# Assignment
Go through the data and copy every line in which "height" appears.

Dataset entries:
──────────────────────────────
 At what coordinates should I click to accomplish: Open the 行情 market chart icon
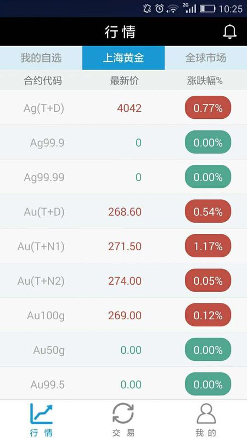pos(41,414)
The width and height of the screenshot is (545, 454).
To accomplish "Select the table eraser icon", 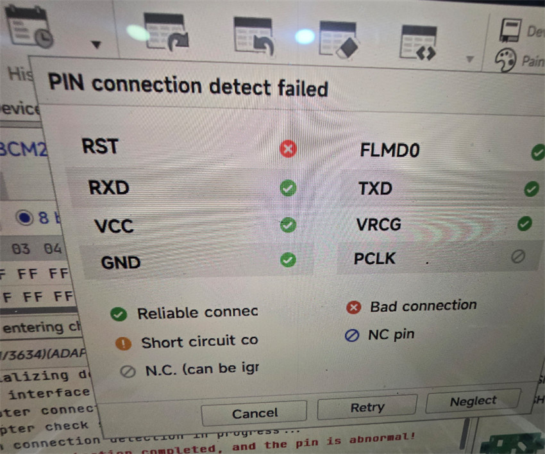I will pyautogui.click(x=339, y=39).
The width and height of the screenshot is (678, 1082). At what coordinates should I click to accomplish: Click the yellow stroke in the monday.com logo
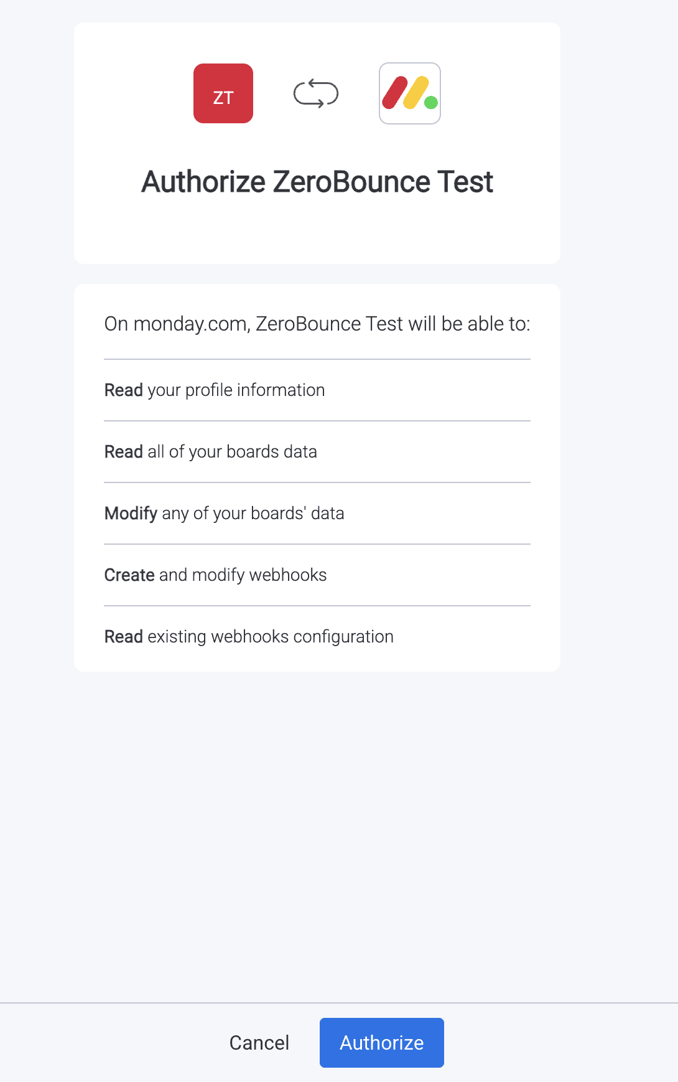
──────────────────────────────
# Response to the exercise
The width and height of the screenshot is (545, 454).
The width and height of the screenshot is (678, 1082). At what coordinates should I click to accomplish: Click the yellow stroke in the monday.com logo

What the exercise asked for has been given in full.